Dandy notifiera le Cabinet sans retard injustifié (et en tout état de cause dans un délai de quarante-huit (48) heures) après avoir eu connaissance d’une Violation de Données à Caractère Personnel affectant des Données à Caractère Personnel, en fournissant des informations suffisantes pour permettre au Cabinet de satisfaire à toute obligation de notification auprès de l’autorité de protection des données compétente.

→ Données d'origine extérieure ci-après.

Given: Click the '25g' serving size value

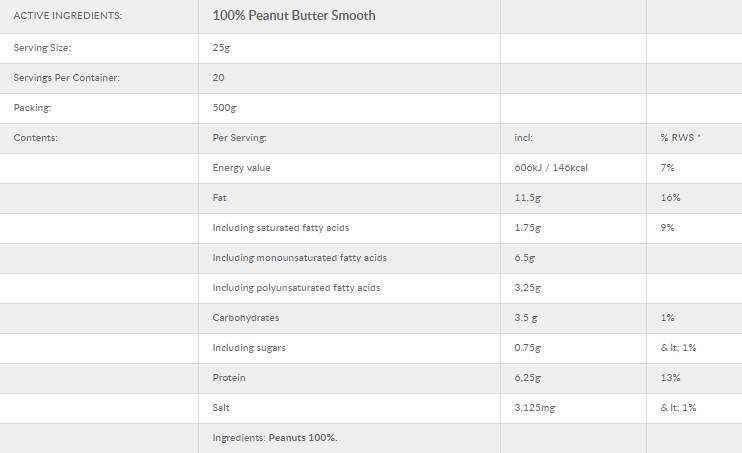Looking at the screenshot, I should [x=220, y=48].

6. Suppression ou restitution

Au choix du Cabinet, Dandy supprimera ou restituera au Cabinet l’ensemble des Données à Caractère Personnel à l’issue de la fourniture des services, et supprimera les copies existantes, sauf si les Lois Applicables exigent une conservation continue.

---

Annexe B(1): DÉTAILS DU TRAITEMENT DES DONNÉES

• Objet et finalité : la fourniture des services au Cabinet au titre de l’Accord de Collaboration.
• Nature : collecte, enregistrement, organisation, structuration, stockage et, le cas échéant, effacement de Données à Caractère Personnel.
• Durée : la durée de l’Accord de Collaboration, augmentée de la période nécessaire à la suppression de l’ensemble des données. 
• Catégories de Personnes Concernées : les patients et les utilisateurs finaux autorisés du Cabinet.
• Types de Données à Caractère Personnel : noms, adresses e-mail, adresses, numéros d’inscription professionnelle, et données de santé des patients (y compris, notamment, les données de rendez-vous, dossiers cliniques et scans dentaires).

---

Annexe B(2): MESURES DE SÉCURITÉ 

• Mesures de contrôle d’accès, y compris des restrictions d’accès fondées sur les rôles et des mécanismes d’authentification destinés à limiter l’accès aux Données à Caractère Personnel au seul personnel autorisé.
• Contrôles de sécurité du réseau et de l’infrastructure, y compris la protection périmétrique, ainsi que des mécanismes de surveillance et de journalisation.
• Protection des postes de travail (endpoints) et outils anti-malwares déployés sur les systèmes pertinents.
• Mesures de sécurité des données, y compris le chiffrement et/ou d’autres mesures de protection, selon ce qui est approprié compte tenu de la nature des données traitées.
• Processus de gestion des correctifs et des vulnérabilités visant à maintenir la sécurité des systèmes et à traiter les vulnérabilités identifiées.
• Politiques et procédures, y compris des politiques de sécurité de l’information et de réponse aux incidents.
• Mesures de sensibilisation du personnel, y compris des formations sur les obligations en matière de protection des données et de sécurité de l’information.
• Pratiques de développement logiciel sécurisées, notamment la révision du code, les tests de sécurité et les processus de déploiement contrôlés.
• Mesures de sécurité des données, notamment le chiffrement des données en transit et au repos, le cas échéant, ainsi que des pratiques sécurisées de gestion des secrets et des clés.